1 is a sectional view of an image processing apparatus to which the present invention can be applied, FIG. 2 is a perspective view of a document holder, FIG. 3 is a sectional view of the apparatus of FIG. 1, FIGS. 4-1 and 4- Fig. 2 is a block diagram of a local network to which the device of Fig. 1 is connected, Fig. 5
FIG. 6 is a plan view of the operation section of FIG. 1, FIG. 6-1 is a circuit block diagram of the image processing apparatus of FIG. 1, FIG. 6-2 is a flow chart, FIG. 7, FIG. 8, and FIG. Is the operation time chart of Fig. 6-1, Fig. 10-1, Fig. 10-2, Fig. 10
-3, 10-4, and 13 are circuit diagrams in FIG. 6, FIGS. 11 and 12 are explanatory diagrams of CCD seam correction, and FIG.
FIGS. 4-1 and 14-2 are explanatory views of main and sub scanning, and FIG.
Figures A to 15-F, 15-H, 15-I and 15-
FIG. K is an explanatory view showing the image conversion control, FIG. 15-G is an operation time chart, FIG. 15-J and FIG. 15-L are control flow charts by image editing, FIG. 16 and FIG. 19th
Fig. 17 is an example of image conversion, Fig. 17-1 is an explanatory diagram of coordinate recognition, Fig. 17-2 is a circuit diagram of coordinate recognition, and Figs. 17-3 to 17
FIG. 6 is a control flow chart by recognition, FIGS. 18-1 and 20-1 are explanatory views of another example of image conversion, and FIG.
Fig. 20 and Fig. 20-2 are the flow charts. In the figure, A is a reader unit and B is a printer unit.

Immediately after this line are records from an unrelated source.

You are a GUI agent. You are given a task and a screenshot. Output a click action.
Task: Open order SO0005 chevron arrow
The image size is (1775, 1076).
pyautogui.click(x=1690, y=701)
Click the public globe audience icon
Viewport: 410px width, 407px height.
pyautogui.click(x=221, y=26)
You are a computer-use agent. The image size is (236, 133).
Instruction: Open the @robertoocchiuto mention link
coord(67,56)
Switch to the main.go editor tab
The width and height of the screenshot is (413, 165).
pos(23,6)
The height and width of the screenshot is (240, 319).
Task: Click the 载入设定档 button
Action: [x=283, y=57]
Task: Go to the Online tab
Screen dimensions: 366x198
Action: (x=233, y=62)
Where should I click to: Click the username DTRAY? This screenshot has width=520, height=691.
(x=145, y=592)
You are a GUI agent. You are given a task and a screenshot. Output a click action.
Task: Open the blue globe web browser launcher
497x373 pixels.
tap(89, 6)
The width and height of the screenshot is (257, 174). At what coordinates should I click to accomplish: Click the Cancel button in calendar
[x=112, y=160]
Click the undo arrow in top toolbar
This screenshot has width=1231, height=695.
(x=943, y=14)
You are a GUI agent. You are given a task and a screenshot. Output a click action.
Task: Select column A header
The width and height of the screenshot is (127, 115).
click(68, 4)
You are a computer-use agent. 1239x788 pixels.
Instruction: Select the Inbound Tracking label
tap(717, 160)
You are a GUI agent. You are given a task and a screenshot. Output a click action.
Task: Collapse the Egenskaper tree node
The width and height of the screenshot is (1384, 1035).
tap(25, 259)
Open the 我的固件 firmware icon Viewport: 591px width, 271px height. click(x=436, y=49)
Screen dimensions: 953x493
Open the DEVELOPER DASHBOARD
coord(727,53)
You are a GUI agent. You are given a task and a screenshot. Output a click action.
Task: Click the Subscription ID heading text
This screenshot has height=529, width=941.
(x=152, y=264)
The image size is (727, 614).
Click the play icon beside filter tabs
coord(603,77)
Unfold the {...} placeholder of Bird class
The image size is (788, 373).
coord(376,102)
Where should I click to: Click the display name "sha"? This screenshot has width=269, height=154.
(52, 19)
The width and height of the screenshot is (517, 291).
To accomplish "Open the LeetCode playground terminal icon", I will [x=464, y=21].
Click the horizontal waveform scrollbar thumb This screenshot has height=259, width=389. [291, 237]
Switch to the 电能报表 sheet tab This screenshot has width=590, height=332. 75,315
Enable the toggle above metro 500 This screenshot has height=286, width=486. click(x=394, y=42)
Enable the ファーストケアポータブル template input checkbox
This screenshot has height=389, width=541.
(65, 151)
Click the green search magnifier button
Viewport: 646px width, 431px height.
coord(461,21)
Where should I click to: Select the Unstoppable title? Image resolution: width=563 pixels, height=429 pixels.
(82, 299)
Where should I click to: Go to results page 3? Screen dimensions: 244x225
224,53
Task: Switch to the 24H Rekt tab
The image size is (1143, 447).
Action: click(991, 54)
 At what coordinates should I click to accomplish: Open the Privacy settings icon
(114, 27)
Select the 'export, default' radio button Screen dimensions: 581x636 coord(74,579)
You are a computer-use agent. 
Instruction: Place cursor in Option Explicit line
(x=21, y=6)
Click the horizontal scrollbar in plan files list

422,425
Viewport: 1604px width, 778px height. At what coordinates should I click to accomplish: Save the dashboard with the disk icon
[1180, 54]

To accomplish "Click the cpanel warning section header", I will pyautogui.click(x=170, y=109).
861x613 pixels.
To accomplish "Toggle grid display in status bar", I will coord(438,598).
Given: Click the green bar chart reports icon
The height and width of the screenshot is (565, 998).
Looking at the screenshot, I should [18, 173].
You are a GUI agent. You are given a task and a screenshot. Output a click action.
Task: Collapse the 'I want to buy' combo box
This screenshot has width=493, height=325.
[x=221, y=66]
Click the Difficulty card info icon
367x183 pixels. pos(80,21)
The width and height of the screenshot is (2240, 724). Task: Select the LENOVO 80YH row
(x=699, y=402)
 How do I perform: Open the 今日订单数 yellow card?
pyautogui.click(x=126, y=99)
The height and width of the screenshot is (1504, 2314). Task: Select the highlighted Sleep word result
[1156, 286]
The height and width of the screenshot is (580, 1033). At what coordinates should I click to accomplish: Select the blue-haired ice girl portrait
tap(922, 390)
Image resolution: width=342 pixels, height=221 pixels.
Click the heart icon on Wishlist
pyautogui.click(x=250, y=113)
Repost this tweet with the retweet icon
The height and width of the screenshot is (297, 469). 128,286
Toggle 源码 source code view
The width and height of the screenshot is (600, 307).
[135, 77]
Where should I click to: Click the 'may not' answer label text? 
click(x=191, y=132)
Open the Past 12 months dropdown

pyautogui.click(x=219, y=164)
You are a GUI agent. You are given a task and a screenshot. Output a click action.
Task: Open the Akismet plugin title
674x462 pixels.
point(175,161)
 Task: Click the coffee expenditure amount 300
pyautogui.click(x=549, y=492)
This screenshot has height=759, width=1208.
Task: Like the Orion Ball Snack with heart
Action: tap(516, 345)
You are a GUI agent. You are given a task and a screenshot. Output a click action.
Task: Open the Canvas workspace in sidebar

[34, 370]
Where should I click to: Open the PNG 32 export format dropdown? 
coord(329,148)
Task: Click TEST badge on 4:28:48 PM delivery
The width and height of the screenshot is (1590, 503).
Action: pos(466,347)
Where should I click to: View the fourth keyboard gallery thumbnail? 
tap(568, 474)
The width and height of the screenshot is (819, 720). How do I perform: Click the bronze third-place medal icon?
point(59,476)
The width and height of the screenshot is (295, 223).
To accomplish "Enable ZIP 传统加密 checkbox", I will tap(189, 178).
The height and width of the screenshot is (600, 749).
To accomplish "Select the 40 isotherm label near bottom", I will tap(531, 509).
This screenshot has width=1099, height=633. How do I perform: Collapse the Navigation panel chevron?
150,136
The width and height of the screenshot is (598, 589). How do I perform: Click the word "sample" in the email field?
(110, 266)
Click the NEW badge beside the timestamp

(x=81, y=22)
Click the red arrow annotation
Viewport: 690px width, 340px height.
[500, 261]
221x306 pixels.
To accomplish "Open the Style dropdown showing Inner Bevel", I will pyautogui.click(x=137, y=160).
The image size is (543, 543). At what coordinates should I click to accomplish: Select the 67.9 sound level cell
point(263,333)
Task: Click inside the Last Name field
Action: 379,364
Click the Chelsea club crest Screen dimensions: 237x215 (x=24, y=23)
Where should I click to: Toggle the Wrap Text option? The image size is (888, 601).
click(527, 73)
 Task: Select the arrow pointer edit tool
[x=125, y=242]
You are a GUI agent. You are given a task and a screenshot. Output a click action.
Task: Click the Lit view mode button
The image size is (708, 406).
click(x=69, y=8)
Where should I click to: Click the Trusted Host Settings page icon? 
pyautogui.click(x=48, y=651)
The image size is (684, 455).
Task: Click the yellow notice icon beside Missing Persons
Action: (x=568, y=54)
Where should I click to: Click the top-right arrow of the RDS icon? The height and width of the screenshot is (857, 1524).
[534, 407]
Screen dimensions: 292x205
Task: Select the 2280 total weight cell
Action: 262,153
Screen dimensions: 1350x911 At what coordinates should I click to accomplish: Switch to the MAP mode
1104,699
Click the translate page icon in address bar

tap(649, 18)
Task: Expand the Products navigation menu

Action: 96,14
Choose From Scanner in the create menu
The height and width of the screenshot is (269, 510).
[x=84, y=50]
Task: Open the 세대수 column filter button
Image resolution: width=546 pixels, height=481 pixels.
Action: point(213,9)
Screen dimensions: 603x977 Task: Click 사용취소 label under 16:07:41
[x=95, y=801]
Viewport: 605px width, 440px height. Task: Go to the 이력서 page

 ─────────────────────────────────────────────────── ─── Continued front page (72) Inventor Nao Nagashima 3-30-2 Shimomaruko, Ota-ku, Tokyo Canon Inc. (72) Shinobu Arimoto 3-30-2 Shimomaruko, Ota-ku, Tokyo Kya Non-Incorporated (72) Inventor Yoshiyuki Suzuki 3-30-2 Shimomaruko, Ota-ku, Tokyo Canon Incorporated (56) Reference JP-A-59-74774 (JP, A) JP-A-57-53769 ( JP, A)

Claims (1)

[Claims] 1. A document table on which a book document in a spread state is placed, scanning means for scanning the book document placed on the document table, and the document table including the document scanned by the scanning means. Reading means for reading an image of the book and outputting an image signal; setting means for setting a book mode for scanning the right page and the left page of a book document placed on the document table by the scanning means; and the reading means. Detecting means for detecting the positions of the leading edge and the trailing edge of the book document on the document table in the document scanning direction of the scanning means based on the image signal output from the scanning means; and the book mode set by the setting means. In the meantime, the center position of the book document is determined according to the positions of the leading edge and the trailing edge of the book document detected by the detecting means, and the right side by the scanning means is determined. Image and a left page scanning position are respectively determined, and a control unit that controls the scanning device according to the right page scanning position and the left page scanning position determined by the determination device. Processing equipment.